* _Task material_:
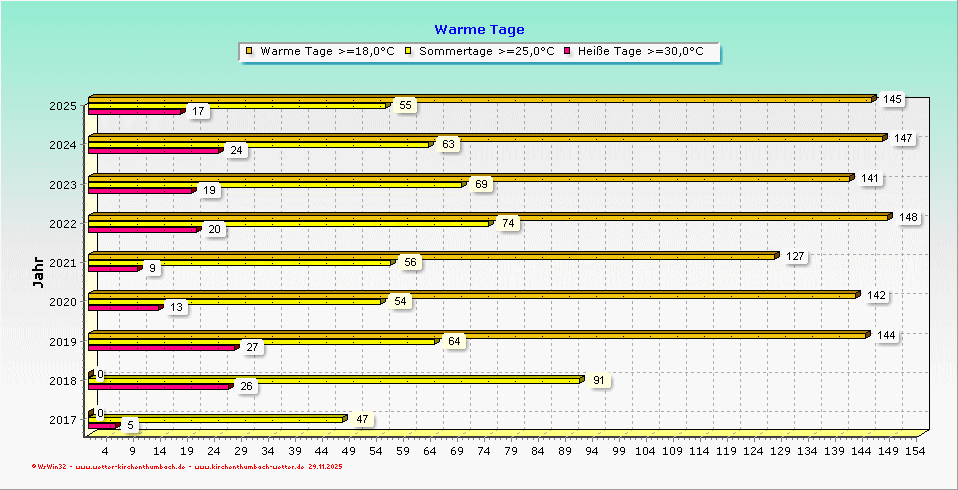Click the pink Heiße Tage legend swatch
Viewport: 958px width, 490px height.
[568, 51]
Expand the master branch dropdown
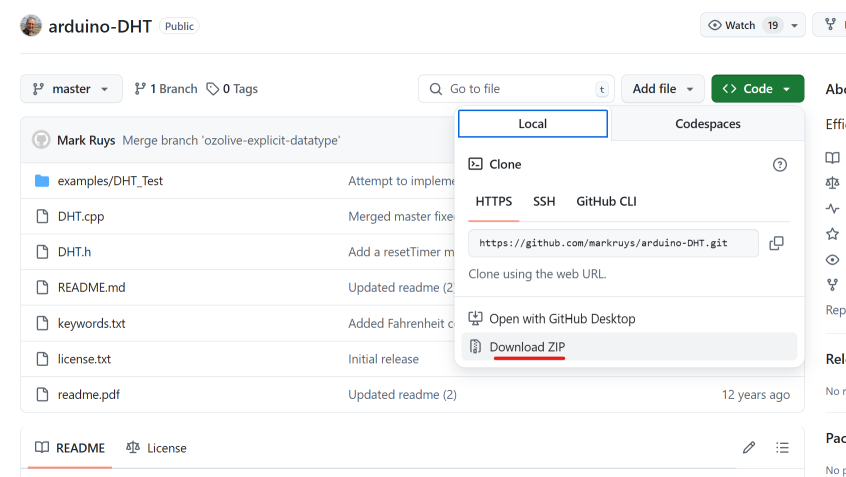This screenshot has width=846, height=477. point(71,89)
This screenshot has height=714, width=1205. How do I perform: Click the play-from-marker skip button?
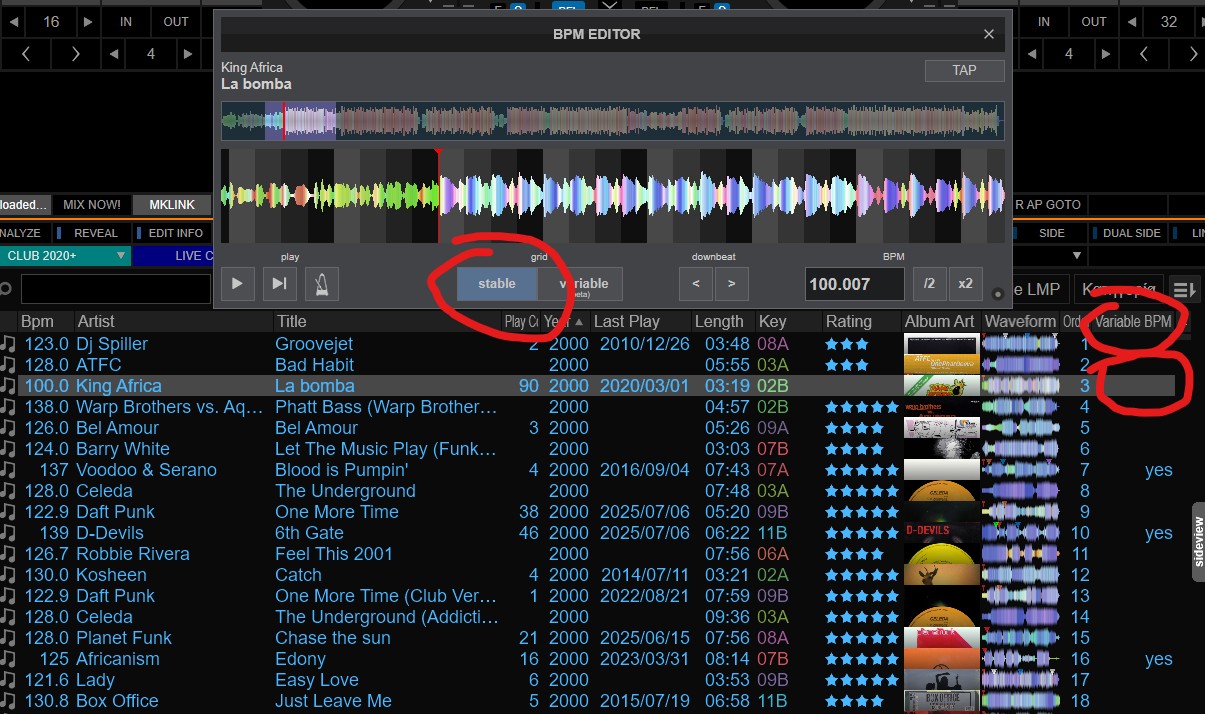(x=280, y=284)
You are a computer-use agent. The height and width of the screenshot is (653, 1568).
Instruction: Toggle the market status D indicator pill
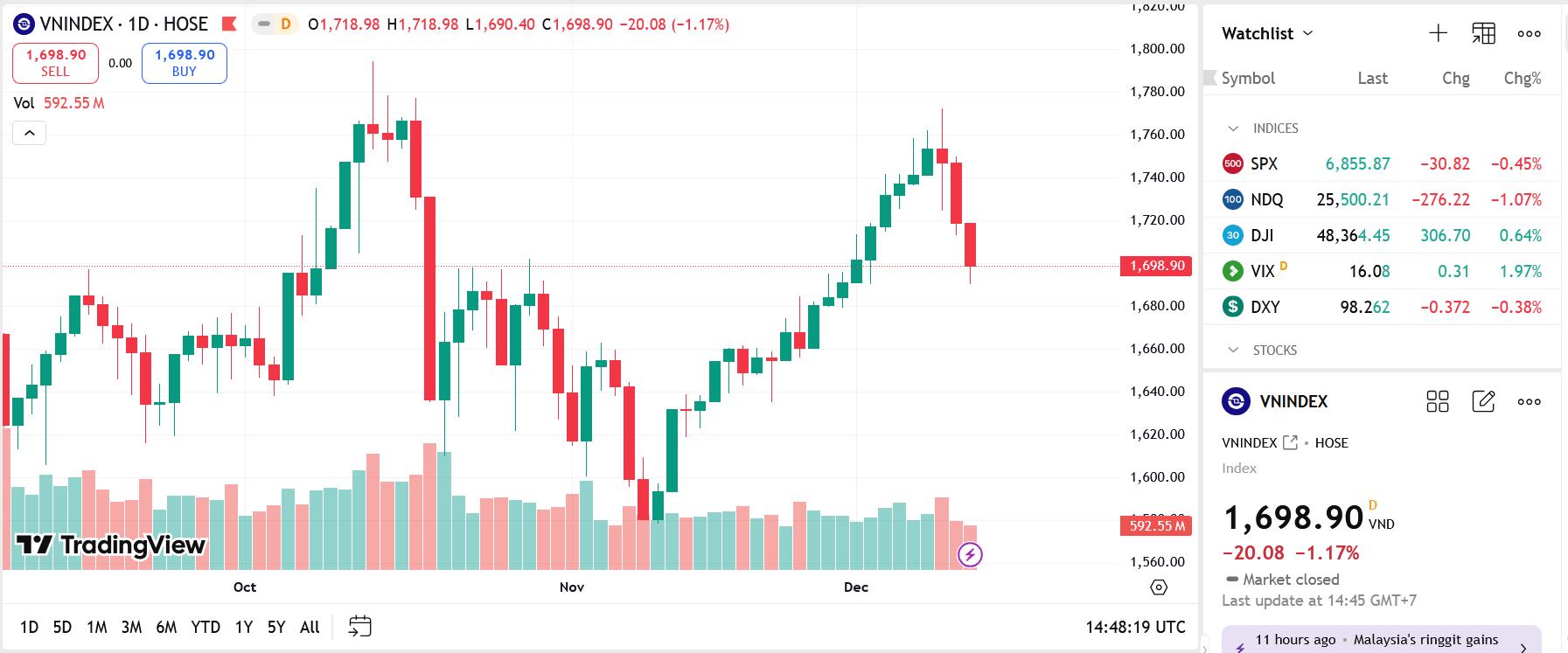coord(274,24)
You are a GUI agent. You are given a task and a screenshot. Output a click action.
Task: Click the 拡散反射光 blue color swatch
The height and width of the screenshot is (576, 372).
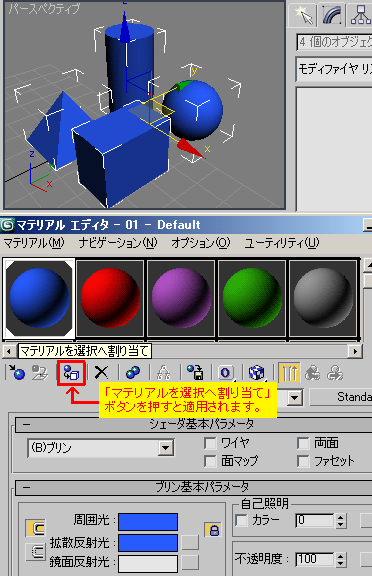(148, 543)
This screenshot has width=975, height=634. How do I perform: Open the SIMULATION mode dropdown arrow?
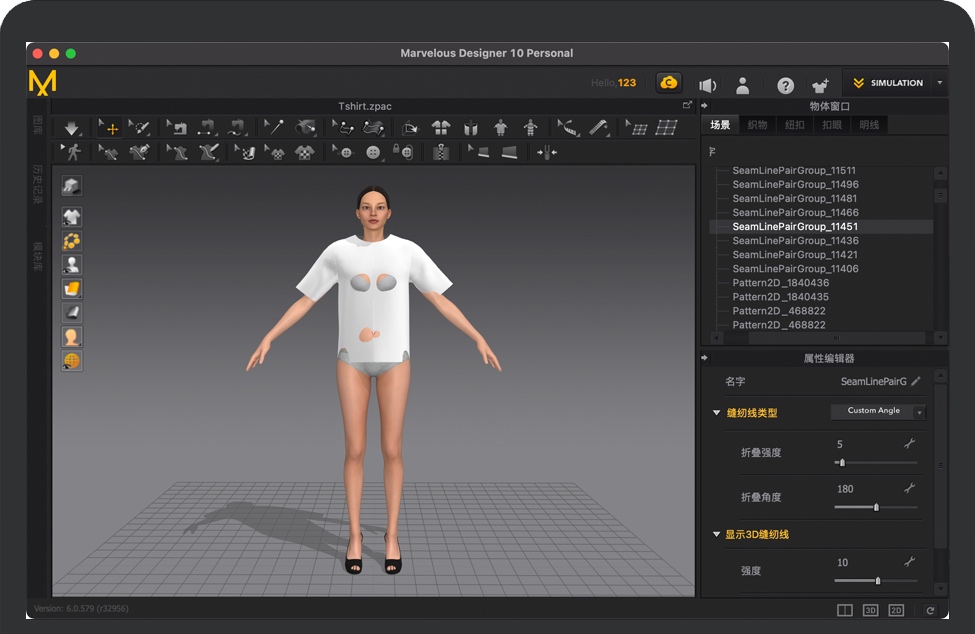click(939, 83)
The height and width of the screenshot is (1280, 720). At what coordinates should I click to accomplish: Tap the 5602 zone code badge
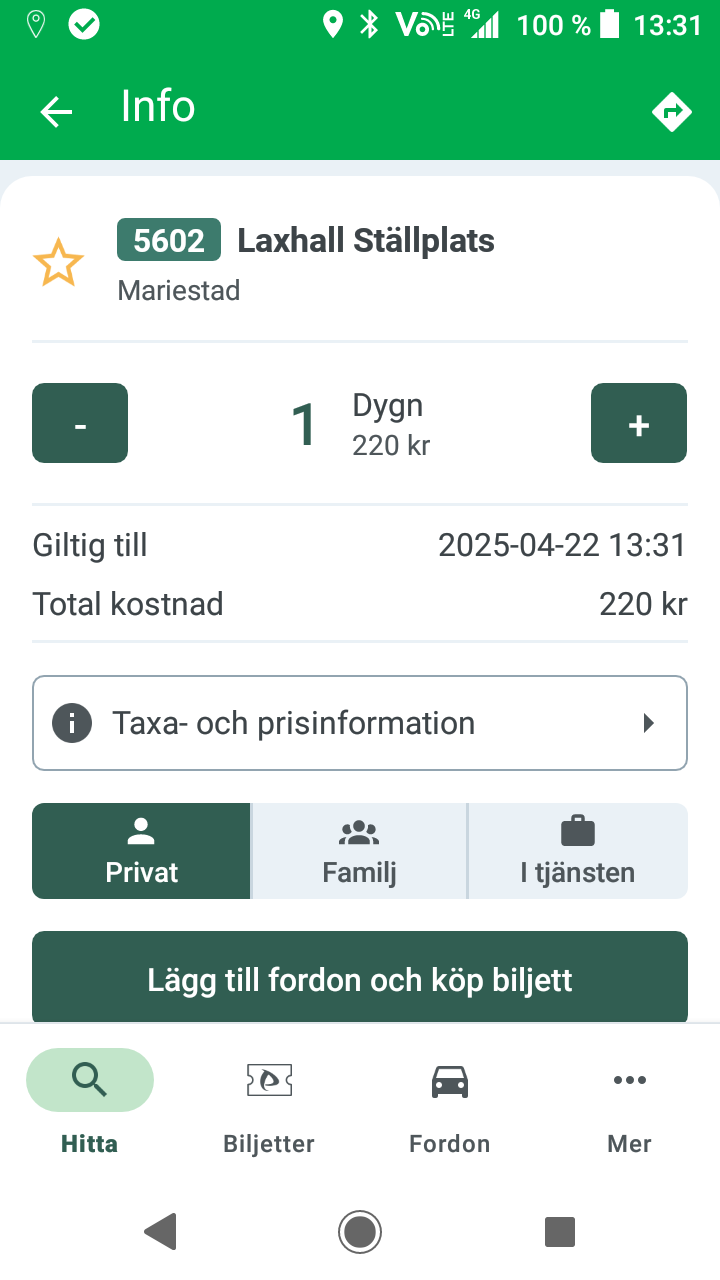pos(169,240)
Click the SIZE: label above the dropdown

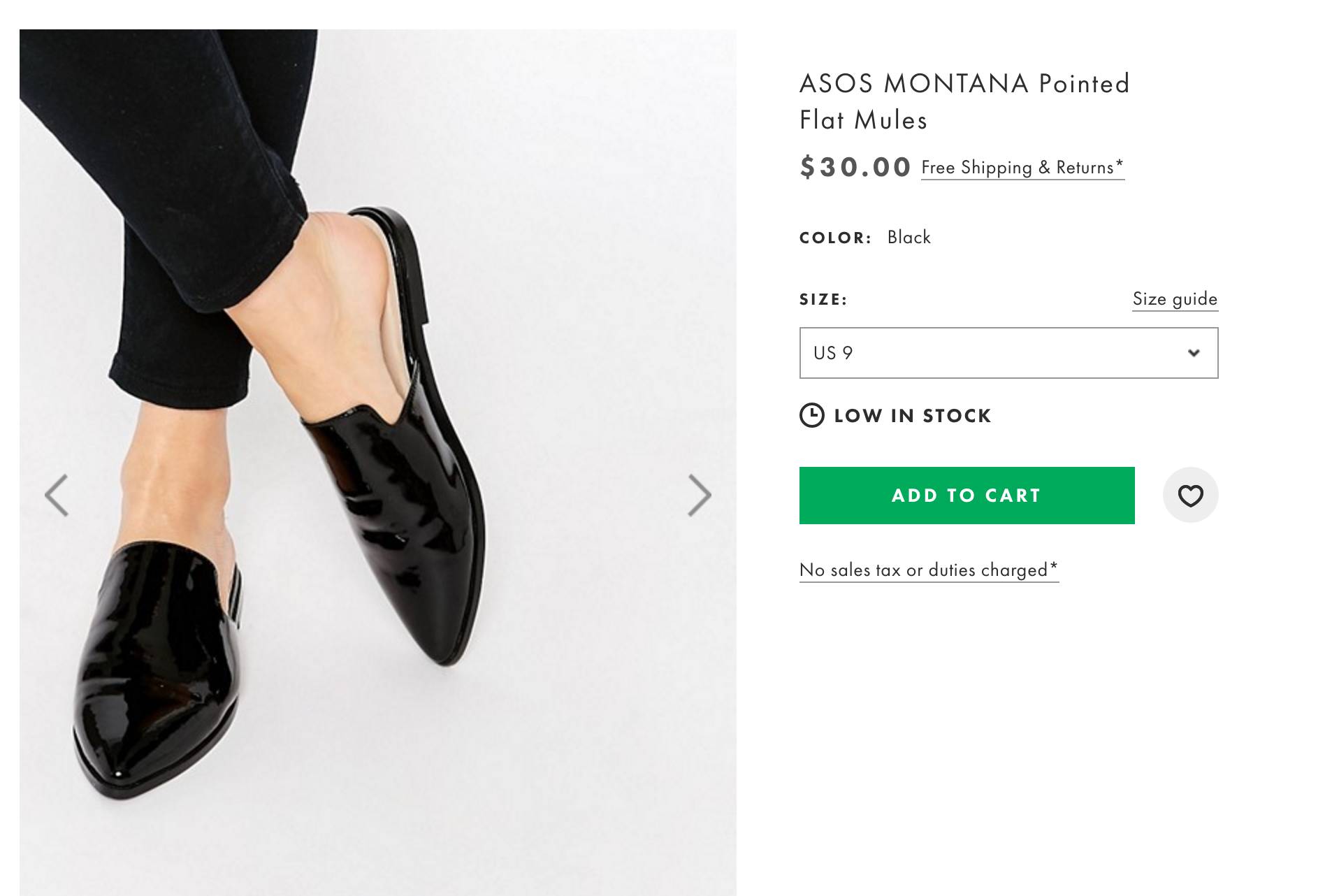[x=823, y=299]
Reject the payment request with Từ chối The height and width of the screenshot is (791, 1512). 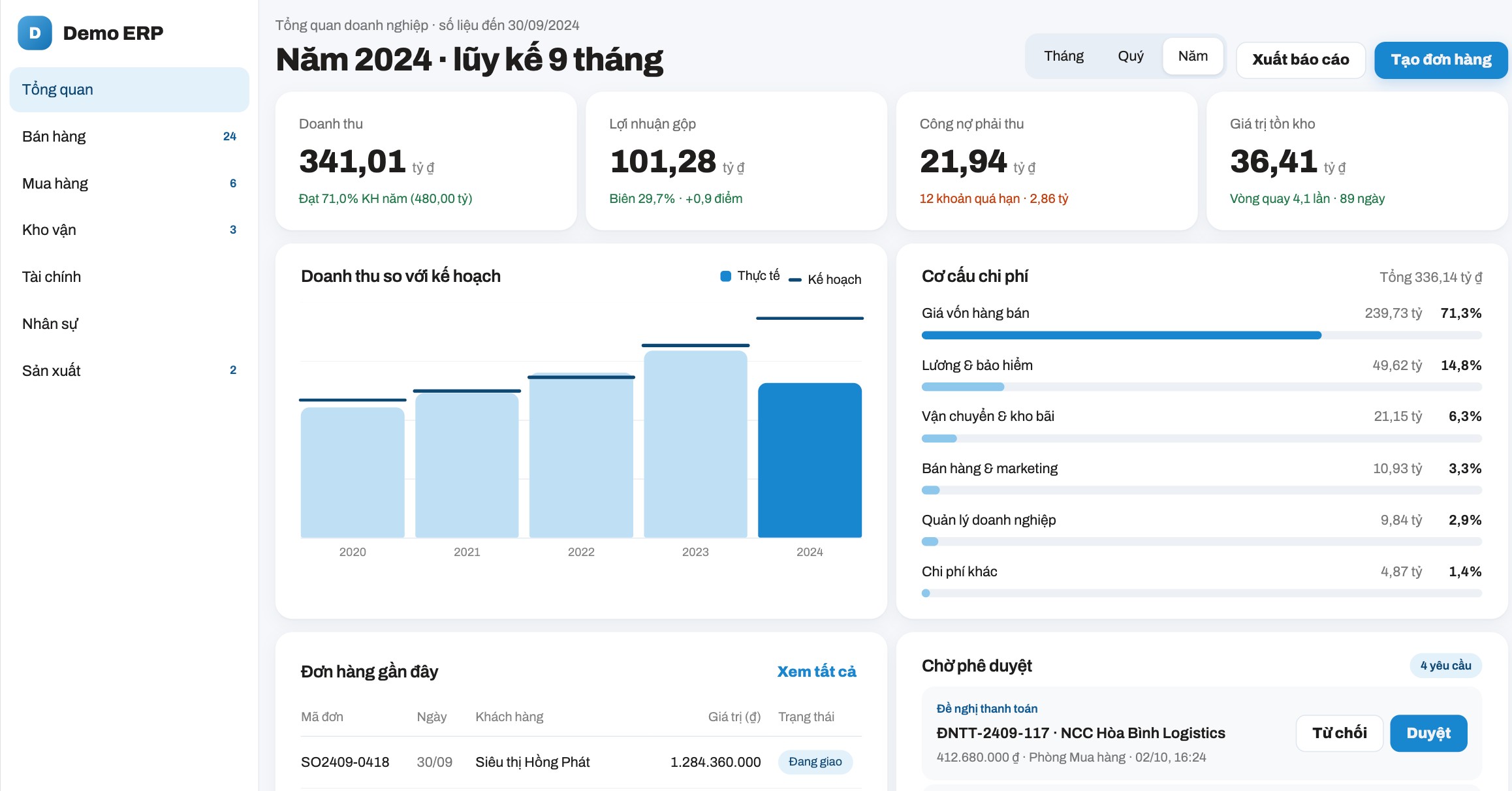[x=1339, y=733]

* _Problem statement_: Each line above that contains the word "agent" should be copied.

* _Task output_:
You are a computer-use agent. The height and width of the screenshot is (653, 1568).
You are a GUI agent. You are given a task and a screenshot. Output a click action.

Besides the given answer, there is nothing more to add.